Experiences of a Recently Converted
Hindu Woman
I came from a purely Hindu family where we were
always taught to regard ourselves (i.e. women) as beings who were eventually to
be married off and have children and serve the husband, whether he was kind or
not. Other than this, I found that there were a lot of things, which really
oppressed women, such as: If a woman was widowed, she would always have to wear
a white sari costume, eat vegetarian meals, cut her hair short, and never
re-marry. The bride always had to pay the dowry (bridal money) to the husband’s
family. And the husband could ask for anything, irrespective of whether the
bride would have difficulty giving it.
Not only that, if after marriage she was not able to pay the full dowry she
would be both emotionally and physically tortured, and could end up being a
victim of “kitchen death” where the husband, or both the mother-in-law and the
husband try to set fire to the wife while she is cooking or is in the kitchen,
and try to make it look like an accidental death. More and more of these
instances are taking place. The daughter of a friend of my own fathers had the
same fate last year!
In addition to all this, men in Hinduism are treated literally as among the
gods. In one of the religious Hindu celebration, unmarried girls pray for and
worship an idol representing a particular god (Shiva) so that they may have
husbands like him. Even my own mother had asked me to do this. This made me see
that the Hindu religion which is based on superstitions and things that have no
manifest proof, but were merely traditions which oppressed women could not be
right.
Subsequently, when I came to England to study, I thought that at least this is a
country, which gives equal rights to men and women, and does not oppress them.
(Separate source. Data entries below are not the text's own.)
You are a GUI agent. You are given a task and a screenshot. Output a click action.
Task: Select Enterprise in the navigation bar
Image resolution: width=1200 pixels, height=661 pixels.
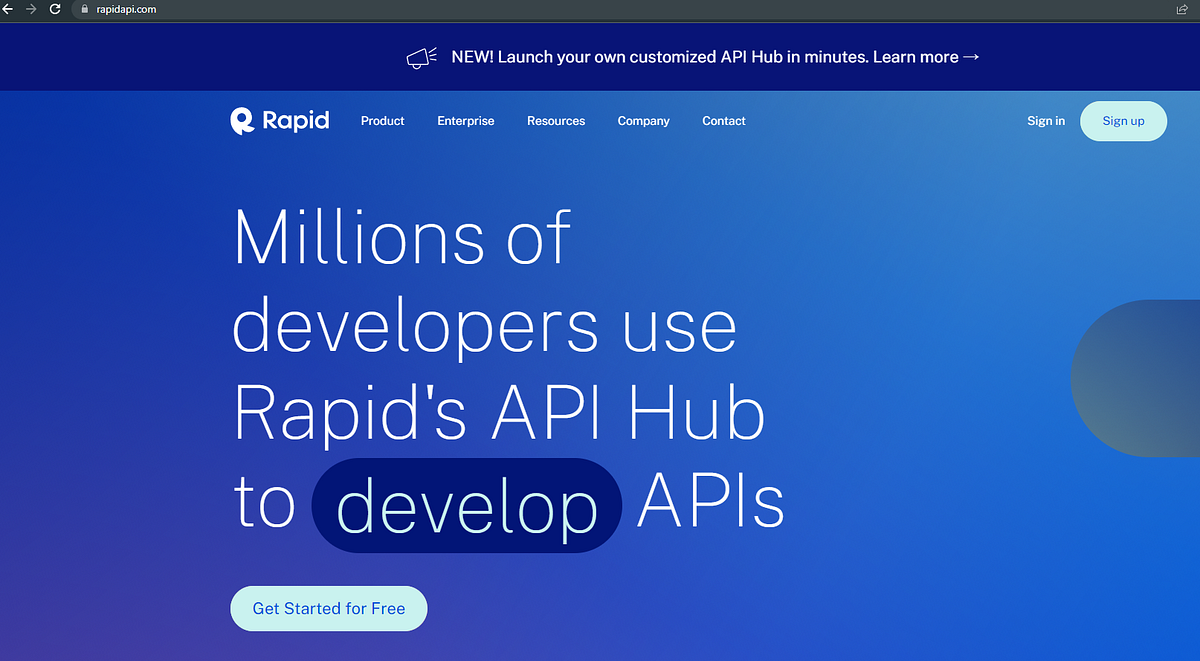pyautogui.click(x=466, y=120)
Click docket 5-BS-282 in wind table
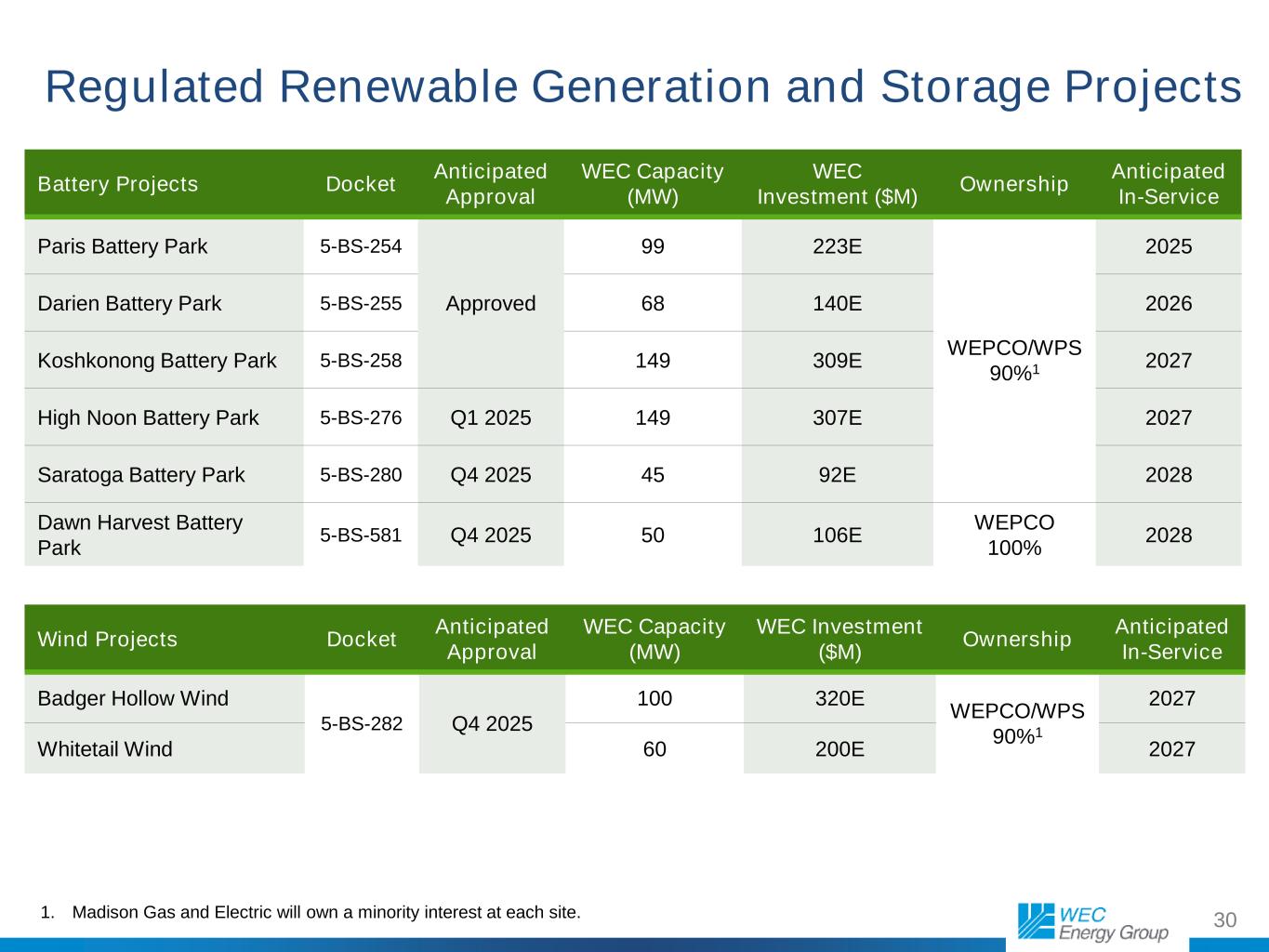Viewport: 1269px width, 952px height. pos(362,723)
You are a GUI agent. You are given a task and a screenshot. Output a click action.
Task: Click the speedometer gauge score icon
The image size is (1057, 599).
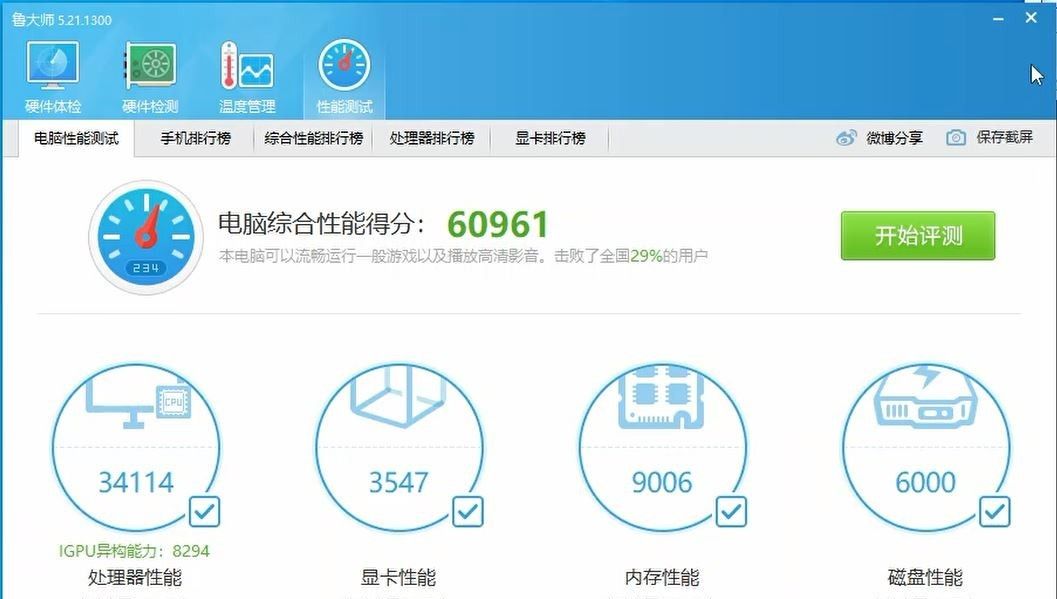[146, 236]
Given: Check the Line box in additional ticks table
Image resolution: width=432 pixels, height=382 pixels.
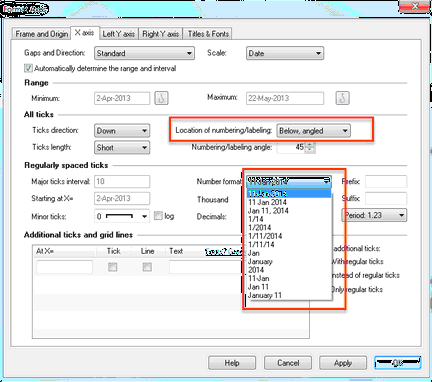Looking at the screenshot, I should tap(147, 267).
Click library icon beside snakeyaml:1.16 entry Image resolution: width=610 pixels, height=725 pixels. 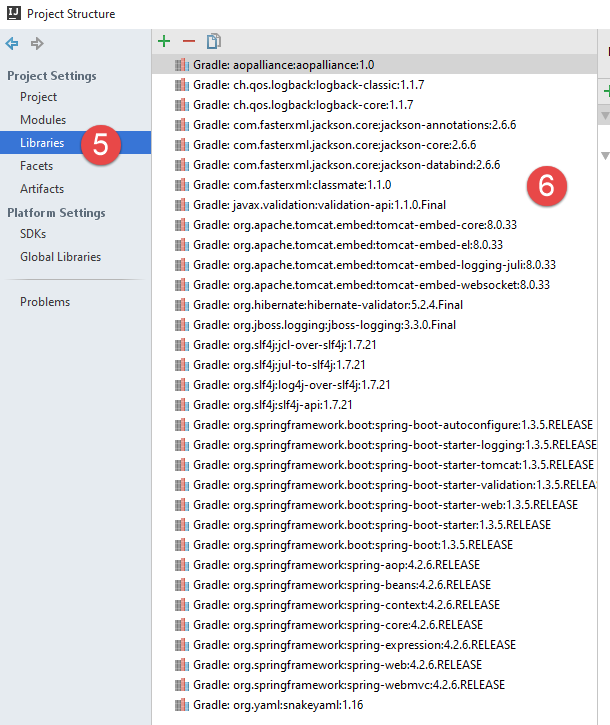pyautogui.click(x=181, y=705)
We all have the freedom to do, as we like, I thought. Well, as I started to meet
people and make new friends, learn about this new society, and go to all the
places my friends went to in order to “socialize” (bars, dance halls, ...etc.),
I realized that this “equality” was not so true in practice as it was in theory.
Outwardly, women were seen to be given equal rights in education, work, and so
forth, but in reality women were still oppressed in a different, subtler way.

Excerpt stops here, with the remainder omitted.